▸ ENTRIES PROVIDED:
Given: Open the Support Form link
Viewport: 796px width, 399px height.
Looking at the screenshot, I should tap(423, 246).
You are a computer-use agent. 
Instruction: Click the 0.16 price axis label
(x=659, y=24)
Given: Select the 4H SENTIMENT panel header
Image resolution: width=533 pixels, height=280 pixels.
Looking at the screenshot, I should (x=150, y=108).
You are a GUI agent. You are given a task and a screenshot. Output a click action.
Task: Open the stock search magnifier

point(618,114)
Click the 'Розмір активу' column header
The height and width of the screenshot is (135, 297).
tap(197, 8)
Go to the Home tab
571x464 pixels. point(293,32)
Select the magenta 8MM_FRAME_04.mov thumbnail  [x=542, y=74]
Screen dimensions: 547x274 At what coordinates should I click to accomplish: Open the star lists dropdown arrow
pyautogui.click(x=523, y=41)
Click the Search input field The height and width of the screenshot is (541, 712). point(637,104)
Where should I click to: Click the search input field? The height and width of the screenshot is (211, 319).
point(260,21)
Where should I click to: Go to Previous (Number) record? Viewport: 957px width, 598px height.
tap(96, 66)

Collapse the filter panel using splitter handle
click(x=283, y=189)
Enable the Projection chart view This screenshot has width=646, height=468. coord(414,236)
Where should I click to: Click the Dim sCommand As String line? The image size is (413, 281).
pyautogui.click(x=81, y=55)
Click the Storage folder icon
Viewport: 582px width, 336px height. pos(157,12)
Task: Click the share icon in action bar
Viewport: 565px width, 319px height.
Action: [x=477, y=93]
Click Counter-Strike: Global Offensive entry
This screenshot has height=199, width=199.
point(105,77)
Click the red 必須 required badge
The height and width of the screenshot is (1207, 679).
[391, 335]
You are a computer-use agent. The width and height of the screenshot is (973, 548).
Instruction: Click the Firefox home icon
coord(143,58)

▸ PROBLEM STATEMENT: Among the records, find every line with the word "computer" and copy it.

▸ ANSWER TO THIS TASK:
You are a computer-use agent. 
You are a computer-use agent. The width and height of the screenshot is (973, 548).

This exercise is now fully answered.